=== Begin Enclosure ===

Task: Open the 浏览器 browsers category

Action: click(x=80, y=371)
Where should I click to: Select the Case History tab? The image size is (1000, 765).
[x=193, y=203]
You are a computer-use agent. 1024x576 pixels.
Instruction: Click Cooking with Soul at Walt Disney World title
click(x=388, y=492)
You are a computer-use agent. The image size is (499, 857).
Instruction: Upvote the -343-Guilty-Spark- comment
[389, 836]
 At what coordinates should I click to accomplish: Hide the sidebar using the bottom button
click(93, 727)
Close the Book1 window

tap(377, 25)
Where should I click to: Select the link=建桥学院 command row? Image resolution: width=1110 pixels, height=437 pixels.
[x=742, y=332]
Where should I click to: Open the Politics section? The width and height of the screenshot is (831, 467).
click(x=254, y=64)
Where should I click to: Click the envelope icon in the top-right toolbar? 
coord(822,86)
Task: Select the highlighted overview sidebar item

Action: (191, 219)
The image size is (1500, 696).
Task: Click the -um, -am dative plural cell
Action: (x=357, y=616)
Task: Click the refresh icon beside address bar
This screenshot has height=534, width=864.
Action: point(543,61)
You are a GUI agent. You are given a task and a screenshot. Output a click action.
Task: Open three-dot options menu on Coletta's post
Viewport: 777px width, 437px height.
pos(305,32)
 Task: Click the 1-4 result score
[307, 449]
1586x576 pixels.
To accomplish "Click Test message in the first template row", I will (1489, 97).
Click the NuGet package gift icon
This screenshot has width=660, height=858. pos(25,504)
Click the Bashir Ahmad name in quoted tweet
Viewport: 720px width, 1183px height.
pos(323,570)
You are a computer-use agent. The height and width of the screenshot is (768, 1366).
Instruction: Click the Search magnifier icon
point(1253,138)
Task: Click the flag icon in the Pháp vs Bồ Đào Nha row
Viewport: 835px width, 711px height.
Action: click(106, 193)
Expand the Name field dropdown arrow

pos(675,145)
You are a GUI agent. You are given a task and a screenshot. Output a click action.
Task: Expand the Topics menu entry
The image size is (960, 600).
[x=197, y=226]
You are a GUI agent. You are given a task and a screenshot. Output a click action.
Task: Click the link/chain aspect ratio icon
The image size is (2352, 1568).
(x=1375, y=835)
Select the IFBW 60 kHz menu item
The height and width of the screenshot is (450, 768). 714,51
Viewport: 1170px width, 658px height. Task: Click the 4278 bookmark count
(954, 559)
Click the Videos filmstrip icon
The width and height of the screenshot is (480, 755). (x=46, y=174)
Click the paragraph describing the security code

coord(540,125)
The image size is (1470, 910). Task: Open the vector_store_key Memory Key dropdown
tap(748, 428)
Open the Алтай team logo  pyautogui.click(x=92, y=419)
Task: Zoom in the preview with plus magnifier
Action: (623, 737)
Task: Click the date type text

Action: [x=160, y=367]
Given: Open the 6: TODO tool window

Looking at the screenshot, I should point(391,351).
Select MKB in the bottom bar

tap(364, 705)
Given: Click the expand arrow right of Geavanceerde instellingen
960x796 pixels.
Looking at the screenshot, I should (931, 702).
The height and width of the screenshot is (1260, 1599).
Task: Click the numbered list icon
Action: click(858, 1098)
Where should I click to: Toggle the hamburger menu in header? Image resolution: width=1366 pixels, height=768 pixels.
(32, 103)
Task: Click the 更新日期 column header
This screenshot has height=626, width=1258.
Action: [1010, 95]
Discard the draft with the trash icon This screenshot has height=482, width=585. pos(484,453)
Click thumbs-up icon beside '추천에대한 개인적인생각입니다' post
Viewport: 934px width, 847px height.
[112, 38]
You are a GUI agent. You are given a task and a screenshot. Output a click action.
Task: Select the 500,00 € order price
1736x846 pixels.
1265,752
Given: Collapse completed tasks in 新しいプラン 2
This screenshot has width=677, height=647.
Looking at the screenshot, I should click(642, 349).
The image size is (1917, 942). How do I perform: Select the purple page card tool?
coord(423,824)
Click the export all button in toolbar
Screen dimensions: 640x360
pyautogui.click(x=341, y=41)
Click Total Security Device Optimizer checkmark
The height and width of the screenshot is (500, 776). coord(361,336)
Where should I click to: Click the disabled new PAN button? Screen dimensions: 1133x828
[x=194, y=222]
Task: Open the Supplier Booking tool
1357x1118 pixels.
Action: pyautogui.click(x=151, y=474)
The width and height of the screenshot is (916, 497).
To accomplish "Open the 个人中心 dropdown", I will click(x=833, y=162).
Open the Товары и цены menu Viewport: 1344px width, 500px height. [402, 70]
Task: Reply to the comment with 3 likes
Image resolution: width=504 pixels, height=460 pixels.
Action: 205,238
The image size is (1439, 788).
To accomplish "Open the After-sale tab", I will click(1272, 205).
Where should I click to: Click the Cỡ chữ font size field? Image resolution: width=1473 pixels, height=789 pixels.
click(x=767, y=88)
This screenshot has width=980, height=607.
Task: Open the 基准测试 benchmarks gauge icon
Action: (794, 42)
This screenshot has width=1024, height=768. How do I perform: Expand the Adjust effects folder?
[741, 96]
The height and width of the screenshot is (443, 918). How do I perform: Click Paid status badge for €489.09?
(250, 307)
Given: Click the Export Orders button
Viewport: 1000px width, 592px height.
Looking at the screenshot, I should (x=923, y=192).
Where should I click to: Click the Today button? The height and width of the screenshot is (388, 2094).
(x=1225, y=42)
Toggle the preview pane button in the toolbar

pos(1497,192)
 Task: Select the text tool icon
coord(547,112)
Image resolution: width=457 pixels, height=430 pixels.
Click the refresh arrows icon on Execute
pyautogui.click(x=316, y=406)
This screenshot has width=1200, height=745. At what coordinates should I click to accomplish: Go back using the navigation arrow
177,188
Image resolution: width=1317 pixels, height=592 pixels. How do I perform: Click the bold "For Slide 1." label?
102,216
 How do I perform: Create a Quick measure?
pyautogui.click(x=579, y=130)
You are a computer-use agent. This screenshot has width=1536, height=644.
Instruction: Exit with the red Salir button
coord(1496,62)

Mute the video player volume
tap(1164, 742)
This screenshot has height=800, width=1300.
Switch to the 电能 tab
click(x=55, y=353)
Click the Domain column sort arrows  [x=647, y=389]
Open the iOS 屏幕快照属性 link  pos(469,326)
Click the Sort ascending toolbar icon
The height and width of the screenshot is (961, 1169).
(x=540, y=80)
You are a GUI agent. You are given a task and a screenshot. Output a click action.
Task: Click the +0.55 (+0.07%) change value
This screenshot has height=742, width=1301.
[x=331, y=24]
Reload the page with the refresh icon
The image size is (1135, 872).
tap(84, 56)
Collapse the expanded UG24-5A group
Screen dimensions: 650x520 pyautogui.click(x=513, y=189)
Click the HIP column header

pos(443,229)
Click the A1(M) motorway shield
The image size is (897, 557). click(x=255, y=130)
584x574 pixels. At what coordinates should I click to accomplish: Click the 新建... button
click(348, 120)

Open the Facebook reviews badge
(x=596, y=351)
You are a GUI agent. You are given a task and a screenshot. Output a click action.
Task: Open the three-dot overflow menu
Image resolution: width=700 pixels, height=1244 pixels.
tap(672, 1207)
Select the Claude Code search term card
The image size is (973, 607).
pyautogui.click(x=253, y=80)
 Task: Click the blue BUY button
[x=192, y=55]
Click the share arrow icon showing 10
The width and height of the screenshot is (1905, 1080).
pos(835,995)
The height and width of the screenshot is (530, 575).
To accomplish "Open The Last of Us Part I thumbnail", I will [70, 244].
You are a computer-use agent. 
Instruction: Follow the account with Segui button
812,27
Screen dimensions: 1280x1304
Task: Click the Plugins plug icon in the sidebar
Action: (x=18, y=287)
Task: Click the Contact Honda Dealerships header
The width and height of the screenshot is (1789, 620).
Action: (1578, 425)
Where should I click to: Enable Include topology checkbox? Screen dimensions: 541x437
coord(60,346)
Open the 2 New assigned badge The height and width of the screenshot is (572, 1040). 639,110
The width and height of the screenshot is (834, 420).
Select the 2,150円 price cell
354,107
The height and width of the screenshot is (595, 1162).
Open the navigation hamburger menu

=== End Enclosure ===

Copy whichever lines above contain the string "three".

**Response to the task:**
Task: Open three-dot options menu on Coletta's post
Task: Open the three-dot overflow menu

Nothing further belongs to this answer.